Directions for this task ▸
Only the lines containing "Viewport" belong in the answer; find them in the material below.

[[ Data extract, beginning ]]

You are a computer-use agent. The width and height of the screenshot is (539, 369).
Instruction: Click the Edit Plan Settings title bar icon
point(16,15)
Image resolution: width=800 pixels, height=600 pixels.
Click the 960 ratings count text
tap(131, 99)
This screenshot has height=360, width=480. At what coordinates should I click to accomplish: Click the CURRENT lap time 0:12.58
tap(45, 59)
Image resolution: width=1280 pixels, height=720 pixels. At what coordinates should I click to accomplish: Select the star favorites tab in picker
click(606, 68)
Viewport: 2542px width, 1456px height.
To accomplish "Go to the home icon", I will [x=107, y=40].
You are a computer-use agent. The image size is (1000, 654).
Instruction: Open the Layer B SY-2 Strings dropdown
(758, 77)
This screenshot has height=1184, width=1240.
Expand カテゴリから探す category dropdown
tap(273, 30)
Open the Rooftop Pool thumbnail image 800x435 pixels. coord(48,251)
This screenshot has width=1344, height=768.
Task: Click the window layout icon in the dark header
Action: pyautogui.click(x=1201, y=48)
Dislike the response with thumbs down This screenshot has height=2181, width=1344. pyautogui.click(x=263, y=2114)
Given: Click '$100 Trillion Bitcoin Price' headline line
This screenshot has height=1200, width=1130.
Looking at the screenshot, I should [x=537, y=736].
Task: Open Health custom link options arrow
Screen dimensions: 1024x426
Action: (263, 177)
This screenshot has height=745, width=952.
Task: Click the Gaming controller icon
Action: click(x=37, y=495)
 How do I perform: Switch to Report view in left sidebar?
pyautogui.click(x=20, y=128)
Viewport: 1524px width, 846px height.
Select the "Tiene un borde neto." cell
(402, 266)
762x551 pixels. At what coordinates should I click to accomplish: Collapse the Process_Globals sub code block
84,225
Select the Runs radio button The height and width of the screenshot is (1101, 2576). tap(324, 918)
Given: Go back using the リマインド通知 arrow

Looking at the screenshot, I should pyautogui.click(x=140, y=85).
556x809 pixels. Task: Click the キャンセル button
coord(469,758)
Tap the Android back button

[[ Data extract, end ]]

Response area ▸
Viewport: 2542px width, 1456px height.
Viewport: 1524px width, 846px height.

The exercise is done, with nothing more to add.